Nucleosomes and neutrophil extracellular traps in septic and burn patients

Highlights

• Nucleosomes and HNE-DNA complexes are elevated in septic and burn patients.

• Septics' nucleosomes correlate with SOFA at 1 dpa and were associated with mortality.

• Patient's neutrophils exhibit spontaneous NETosis and are unresponsive to stimulation.

• Nucleosomes could be organ damage indicators and mortality predictors in septics.

• Platelets, VWF and cytokines do not seem to mediate NETosis in these patients.

Abstract

NETosis is a host defense mechanism associated with inflammation and tissue damage. Experimental models show that platelets and von Willebrand factor (VWF) are key elements for intravascular NETosis.

We determined NETosis in septic and burn patients at 1 and 4 days post-admission (dpa).

Nucleosomes were elevated in patients. In septics, they correlated with Human Neutrophil Elastase (HNE)-DNA complexes and SOFA score at 1 dpa, and were associated with mortality.

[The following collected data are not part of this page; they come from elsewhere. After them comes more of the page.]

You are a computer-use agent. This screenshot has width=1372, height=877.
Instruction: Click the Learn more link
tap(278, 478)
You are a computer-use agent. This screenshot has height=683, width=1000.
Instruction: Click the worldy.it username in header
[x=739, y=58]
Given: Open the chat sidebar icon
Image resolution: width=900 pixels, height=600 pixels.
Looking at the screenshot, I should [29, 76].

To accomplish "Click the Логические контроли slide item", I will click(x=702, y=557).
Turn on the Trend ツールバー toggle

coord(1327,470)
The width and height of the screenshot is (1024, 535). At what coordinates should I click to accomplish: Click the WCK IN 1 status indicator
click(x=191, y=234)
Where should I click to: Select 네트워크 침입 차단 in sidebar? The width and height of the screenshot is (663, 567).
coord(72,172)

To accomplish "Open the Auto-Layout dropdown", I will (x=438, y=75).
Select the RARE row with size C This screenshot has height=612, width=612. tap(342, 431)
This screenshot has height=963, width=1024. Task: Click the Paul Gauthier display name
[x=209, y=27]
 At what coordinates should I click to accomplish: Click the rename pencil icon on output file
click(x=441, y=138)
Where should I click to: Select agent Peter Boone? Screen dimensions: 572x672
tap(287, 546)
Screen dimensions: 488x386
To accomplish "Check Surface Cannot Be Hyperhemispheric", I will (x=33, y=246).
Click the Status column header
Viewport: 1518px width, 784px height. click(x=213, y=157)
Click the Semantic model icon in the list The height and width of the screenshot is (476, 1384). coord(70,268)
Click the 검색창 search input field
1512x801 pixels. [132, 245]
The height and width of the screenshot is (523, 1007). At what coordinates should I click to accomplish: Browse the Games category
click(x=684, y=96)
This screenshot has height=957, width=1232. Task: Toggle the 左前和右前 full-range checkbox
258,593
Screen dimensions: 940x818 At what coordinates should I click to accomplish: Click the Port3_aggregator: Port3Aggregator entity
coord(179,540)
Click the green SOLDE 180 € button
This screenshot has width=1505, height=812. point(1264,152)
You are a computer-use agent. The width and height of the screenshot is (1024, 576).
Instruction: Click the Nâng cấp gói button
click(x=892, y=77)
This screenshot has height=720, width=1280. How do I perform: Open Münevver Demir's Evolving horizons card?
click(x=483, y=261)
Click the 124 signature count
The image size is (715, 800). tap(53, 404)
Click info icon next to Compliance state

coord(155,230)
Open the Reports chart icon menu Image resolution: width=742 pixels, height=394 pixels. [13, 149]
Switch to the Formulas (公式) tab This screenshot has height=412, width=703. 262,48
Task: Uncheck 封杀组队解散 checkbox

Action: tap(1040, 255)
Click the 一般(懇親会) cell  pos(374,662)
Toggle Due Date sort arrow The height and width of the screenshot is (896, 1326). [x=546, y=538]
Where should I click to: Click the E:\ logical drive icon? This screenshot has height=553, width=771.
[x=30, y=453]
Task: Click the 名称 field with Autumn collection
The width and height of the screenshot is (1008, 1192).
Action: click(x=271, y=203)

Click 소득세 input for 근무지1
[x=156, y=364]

Patient's neutrophils had spontaneous NETosis and were unresponsive to stimulation. Although platelet P-selectin and TNF-α were increased in both groups, higher platelet TLR-4 expression, VWF levels and IL-6 were found in septics at 1 dpa. Neither platelet activation markers nor cytokines correlated with nucleosomes or HNE-DNA.

Nucleosomes could be indicators of organ damage and predictors of mortality in septic but not in burn patients. Platelet activation, VWF and cytokines do not appear to be key mediators of NETosis in these patient groups.

Introduction

The formation of neutrophil extracellular traps (NETs) is a novel antimicrobial process named NETosis through which neutrophils can trap and kill microbes [1]. Despite NETosis being initially described as a beneficial host response against pathogens, it is being increasingly recognised that the uncontrolled formation of these traps switches NETosis from a beneficial response into a major cause of tissue damage and organ failure [2], [3], [4]. Besides pathogens, cytokines or danger signals can trigger NET formation [5]. Thus, NETs can be formed not only in infectious conditions but also under inflammatory sterile states. In addition, NETs can be found in tissues as well as inside blood vessels [6]. Experimental models show that platelets, von Willebrand factor (VWF) and endothelial cells are key elements for the intravascular formation of NETs [7], [8], [9]. The role of these factors in NETosis occurring under clinical conditions is yet to be investigated.

Sepsis and severe burns are two acute inflammatory conditions, one triggered by an infectious insult and the other by tissue injury. Even though they share many aspects, and multiorgan failure is frequent in both pathologies, the evolution of these two entities is not exactly the same. Although early mortality in burn patients is mostly due to hypovolemic shock and inhalation injuries, in septic patients, multiorgan damage is the most frequent cause of death, being respiratory and renal failure the most common among them [10]. Following the initial 5–7 days period, the evolution of the burn patient becomes similar to that of the septic, existing three possible states, early death associated to a highly pro-inflammatory profile, resolution of the infection and progressive improvement of the organ function due to an adequate balance between pro- and anti-inflammatory states, or torpid and lengthy evolution due to a tendency to immunosuppression from the onset of the disease. It is noteworthy that multiorgan failure prevalence is higher in burn patients when they present acute inhalation injury in a similar way to what happens during sepsis-associated respiratory distress [11]. In this context, several studies in animal models have proven that the lung would be a key organ in the NET formation process [6], [12], [13] and that it is there where a critical interaction between platelets and neutrophils takes place, leading to a systemic release of NETs and inflammatory cytokines.

Despite multiple technological breakthroughs in the support and treatment of the etiology, septic and burn patient's morbi-mortality remains high. Clinical management of these patients is challenging and largely limited to supportive therapies, which is in part related to a limited understanding of the underlying pathophysiology. After the discovery of the NETosis process, some studies in septic and a few in burn patients have analysed the role of cell free DNA (cfDNA) or nucleosomes in these inflammatory diseases. However, these biomarkers can be released upon several conditions including necrosis, apoptosis or NETosis, [14] and therefore, the real involvement of NETs in clinical inflammatory conditions is still not clear. In order to further understand the role of NETs in the inflammatory response, herein we aimed to determine the presence of NETs in septic and burn patients and correlate them with organ damage, patient evolution, platelet activation, VWF and pro-inflammatory cytokines.